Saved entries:
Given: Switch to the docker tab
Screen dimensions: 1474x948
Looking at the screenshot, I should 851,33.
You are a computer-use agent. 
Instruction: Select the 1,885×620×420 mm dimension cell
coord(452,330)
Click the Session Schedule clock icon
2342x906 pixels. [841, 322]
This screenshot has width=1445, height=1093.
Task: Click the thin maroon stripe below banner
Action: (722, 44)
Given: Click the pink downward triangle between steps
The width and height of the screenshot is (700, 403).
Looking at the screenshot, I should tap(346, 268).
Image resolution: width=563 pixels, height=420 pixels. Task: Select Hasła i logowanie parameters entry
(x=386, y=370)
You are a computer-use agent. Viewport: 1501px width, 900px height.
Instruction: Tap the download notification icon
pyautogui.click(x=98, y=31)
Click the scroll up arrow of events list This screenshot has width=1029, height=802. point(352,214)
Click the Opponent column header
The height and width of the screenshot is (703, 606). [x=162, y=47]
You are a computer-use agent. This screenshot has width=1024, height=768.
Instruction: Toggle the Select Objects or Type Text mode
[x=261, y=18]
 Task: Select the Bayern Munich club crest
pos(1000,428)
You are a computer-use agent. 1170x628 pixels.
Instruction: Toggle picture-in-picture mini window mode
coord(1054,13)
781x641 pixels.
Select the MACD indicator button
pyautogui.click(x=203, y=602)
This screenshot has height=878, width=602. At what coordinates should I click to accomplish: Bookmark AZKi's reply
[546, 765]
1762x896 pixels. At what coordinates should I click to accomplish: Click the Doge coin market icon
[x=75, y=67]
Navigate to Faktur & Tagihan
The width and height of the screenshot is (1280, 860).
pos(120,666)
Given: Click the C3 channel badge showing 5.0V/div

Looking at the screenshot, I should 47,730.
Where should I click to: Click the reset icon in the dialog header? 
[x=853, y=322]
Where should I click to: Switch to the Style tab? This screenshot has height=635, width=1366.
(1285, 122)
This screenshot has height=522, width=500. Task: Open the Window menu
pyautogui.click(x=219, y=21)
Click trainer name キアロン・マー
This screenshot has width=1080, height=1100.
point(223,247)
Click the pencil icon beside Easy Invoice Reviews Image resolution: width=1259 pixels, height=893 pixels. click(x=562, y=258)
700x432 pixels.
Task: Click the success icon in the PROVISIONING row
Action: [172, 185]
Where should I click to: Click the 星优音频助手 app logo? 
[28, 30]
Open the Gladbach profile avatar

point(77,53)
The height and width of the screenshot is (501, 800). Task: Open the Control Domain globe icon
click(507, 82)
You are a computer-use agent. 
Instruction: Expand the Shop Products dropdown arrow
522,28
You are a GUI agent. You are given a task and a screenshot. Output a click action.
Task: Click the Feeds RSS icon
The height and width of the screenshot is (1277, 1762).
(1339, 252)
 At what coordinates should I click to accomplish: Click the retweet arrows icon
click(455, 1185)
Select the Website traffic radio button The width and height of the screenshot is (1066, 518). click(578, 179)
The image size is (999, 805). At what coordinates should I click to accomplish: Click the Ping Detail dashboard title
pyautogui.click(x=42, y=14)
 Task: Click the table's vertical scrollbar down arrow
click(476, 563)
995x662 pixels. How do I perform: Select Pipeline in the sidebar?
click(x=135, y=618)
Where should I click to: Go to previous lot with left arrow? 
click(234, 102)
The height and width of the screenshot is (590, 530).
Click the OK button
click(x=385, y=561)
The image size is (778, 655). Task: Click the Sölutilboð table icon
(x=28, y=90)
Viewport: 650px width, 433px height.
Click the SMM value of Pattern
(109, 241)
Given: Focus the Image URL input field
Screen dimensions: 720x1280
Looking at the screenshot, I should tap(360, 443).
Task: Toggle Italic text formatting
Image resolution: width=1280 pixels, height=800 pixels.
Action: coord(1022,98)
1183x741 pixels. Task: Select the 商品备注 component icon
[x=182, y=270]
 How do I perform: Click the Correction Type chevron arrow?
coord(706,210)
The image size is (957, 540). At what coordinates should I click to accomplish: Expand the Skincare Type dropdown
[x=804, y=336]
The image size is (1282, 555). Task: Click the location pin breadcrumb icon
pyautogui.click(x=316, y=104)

TASK OBJECTIVE. Whenever a line above includes the string "computer", copy it.

ANSWER FOR THIS EXERCISE.
You are a computer-use agent. 
You are a computer-use agent. Viewport: 1501px width, 900px height.
You are a computer-use agent. This screenshot has width=1024, height=768.
You are a computer-use agent. 1170x628 pixels.
You are a computer-use agent. 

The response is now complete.